Recently, I visited my son at school during snack time, to observe him with his feeding and occupational therapists. I said “Hi,” to Evan to let him know I was there, then sat across the picnic table from him and watched as he slowly unzipped his lunchbox — first one corner, then the next and the next — and lifted the lid to remove his cup, then his bowl and spoon, and, finally, two containers of baby food. “Banana orange medley or Dutch apple dessert?” his occupational therapist asked, since Evan cannot read the label or make a choice by sight. “Dutch apple dessert,” he elected by purposefully pressing the switch that expressed that desire. “So you want Dutch apple dessert?” the therapist said, asking him to confirm the choice. “Yes,” Evan said, pressing the “yes” button on his wrist talker.
The feeding therapist and I looked at one another, shaking our heads in awe. “Wow,” we said together. “Look at what he can do.” This is the boy who came home from the hospital at six months with a feeding tube, who didn’t put a spoon to his mouth until he was four years old. Who never in my experience has even been observed to touch a zipper. And yet here he was, showing off all kinds of self-help skills, taking out his lunch like a champ. As if to press home the reminder of how far my son has come, I saw the following note that same afternoon from my son’s aide: “Evan has worked very hard throughout the day. So, praise him a lot….”
We expect a lot of our children, whether they are neuro-typical or otherwise. Especially with school-age children, it’s easy to focus on all the improvements we hope to see in a day, a week or a year. Better penmanship, improved focus and concentration. The ability to do an hour’s worth of homework without a half hour’s worth of complaint. It’s easy to forget what our children do — and so well — compared to what they may not have done even the day before: make the bed without a reminder, clear their place at the dinner table, give their sibling a hug.

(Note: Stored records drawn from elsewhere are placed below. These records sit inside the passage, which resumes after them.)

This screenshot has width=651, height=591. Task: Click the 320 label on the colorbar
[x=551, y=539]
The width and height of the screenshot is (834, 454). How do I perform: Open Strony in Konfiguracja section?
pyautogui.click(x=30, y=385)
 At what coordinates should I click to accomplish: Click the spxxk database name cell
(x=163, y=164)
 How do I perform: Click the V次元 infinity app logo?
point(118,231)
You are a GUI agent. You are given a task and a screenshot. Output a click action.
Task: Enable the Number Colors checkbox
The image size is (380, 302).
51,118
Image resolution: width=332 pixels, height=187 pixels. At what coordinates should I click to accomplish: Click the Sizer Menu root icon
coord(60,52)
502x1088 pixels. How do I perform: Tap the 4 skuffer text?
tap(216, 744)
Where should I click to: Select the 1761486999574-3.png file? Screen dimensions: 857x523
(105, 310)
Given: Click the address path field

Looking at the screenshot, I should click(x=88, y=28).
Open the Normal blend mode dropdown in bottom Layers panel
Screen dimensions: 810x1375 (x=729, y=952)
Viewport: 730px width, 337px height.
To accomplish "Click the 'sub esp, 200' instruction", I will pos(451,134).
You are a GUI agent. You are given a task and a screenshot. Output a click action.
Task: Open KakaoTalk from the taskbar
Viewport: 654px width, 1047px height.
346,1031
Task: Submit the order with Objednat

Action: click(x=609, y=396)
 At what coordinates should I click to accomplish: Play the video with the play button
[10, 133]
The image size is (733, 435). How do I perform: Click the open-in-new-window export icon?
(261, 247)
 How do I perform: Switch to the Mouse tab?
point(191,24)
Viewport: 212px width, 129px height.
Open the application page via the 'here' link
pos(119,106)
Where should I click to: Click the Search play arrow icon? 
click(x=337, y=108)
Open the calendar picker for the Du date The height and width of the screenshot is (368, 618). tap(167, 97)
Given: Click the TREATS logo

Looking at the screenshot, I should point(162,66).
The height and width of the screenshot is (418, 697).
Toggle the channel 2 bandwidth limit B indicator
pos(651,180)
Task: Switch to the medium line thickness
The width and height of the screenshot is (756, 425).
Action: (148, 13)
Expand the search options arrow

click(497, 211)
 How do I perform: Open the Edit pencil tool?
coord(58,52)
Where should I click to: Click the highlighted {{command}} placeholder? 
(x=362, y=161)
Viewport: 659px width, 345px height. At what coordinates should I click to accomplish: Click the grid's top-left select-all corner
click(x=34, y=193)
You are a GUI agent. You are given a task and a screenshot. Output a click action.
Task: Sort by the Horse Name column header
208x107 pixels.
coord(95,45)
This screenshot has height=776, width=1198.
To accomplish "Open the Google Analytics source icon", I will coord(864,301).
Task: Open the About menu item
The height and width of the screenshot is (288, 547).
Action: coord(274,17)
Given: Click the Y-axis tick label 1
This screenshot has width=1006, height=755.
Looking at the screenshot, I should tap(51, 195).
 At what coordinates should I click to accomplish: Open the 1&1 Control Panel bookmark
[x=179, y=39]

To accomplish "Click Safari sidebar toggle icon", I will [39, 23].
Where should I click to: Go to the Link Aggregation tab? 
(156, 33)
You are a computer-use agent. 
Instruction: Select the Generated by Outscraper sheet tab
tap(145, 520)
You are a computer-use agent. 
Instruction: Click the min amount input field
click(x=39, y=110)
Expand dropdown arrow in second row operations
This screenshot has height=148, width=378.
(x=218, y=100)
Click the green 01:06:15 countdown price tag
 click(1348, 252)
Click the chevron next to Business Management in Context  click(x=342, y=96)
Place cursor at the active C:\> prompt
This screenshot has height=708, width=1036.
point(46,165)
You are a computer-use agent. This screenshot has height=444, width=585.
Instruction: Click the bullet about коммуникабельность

Even more than most typical children, a child with special needs lives every day with the burden of expectations. Their school day is written up as a series of goals and objectives (that infamous Individualized Education Plan, or IEP). A simple example: circle time. At first, Evan’s goal during circle time was to sit in a chair for fifteen minutes without slipping off and lying on the rug. Then came, “Stand up, walk to the board and place his name next to the other children.” After that, “press a switch to say, ‘I’m fine,’ or ‘I’m not fine.'” But even as he did those things, one by one, never in the goals did anyone add, “Enjoy himself! Smile! Laugh and sing!”
With or without the goals and expectations of an IEP or a school day full of therapists and interventions, we often view our kids with special needs for what they lack, rather than what they have. My son is non-verbal and blind. He used to be non-ambulatory. This “language of lack” — sight, words, mobility — promotes and reinforces the “language of problem,” as if our kids were somehow broken, bundles of mistakes to fix. For the child with autism who has a difficult time making eye contact, we forget to praise the fleeting glimpse in our direction; instead, we ask, “Why won’t he look at me?” For my son, I try to remember the days, not so long ago, before he could unzip his lunch box, take a bite of food, wipe his mouth with the edge of a spoon.
As parents, this language of lack propels us not towards that all-important admonition to “praise him well,” but instead, towards the next goal and expectation. Even as I sat and watched my blind son remove every last item from his lunch box and then proceed to feed himself, I plotted with those same therapists about the next step. “It’s time for him to learn how to bite and chew,” I said. “What’s the plan?” While I may have given a brief and tidy, “Way to go Evan!” in that same moment, in the back of my mind I had already added to his list.
In the early twentieth century, the Russian psychologist, Lev Vygotsky, theorized for children and their development a model he called “zones of proximal development.” For Vygotsky, these zones were the best means of teaching a child, and especially a child with developmental disabilities; in the Vygotsky model, therapists and teachers tune into the arena in which the child displays mastery, then increase the “zone of proximal development” bit by bit in order to promote progress.
My father is a child psychiatrist specializing in children with developmental delays. It was he who first told me about Vygotsky, and explained how his theories could apply to a child like Evan. “You make sure the expectations are within reach,” he said, “or inside their zone of proximal development, and you give them lots of modeling and, most important, support, so they can reach those goals.” A few months ago, my father observed my son in his classroom, as Evan and his speech therapist took turns on the drum. “My turn,” the therapist said, cuing Evan. “Now it’s your turn.” Evan pressed the switch that said “my turn,” and pounded away at the drum, laughing to beat the band.
“There you go,” my dad said to me. “Vygotsky in action.”
A friend once told me that I was the master of accepting Evan for who he is, and trying not to expect more. I demurred then as I demur now, knowing as I do how much time I contemplate his next steps, at the expense of recalling just how far he’s come. I do know that my son loves praise, that it makes him smile and sing like nothing else. And so as I remember Vygotsky and think of all Evan’s goals and expectations, I will try to take his aide’s admonition to heart. Tonight, when I kiss Evan and put him to bed, I will remember to praise my son, and praise him well.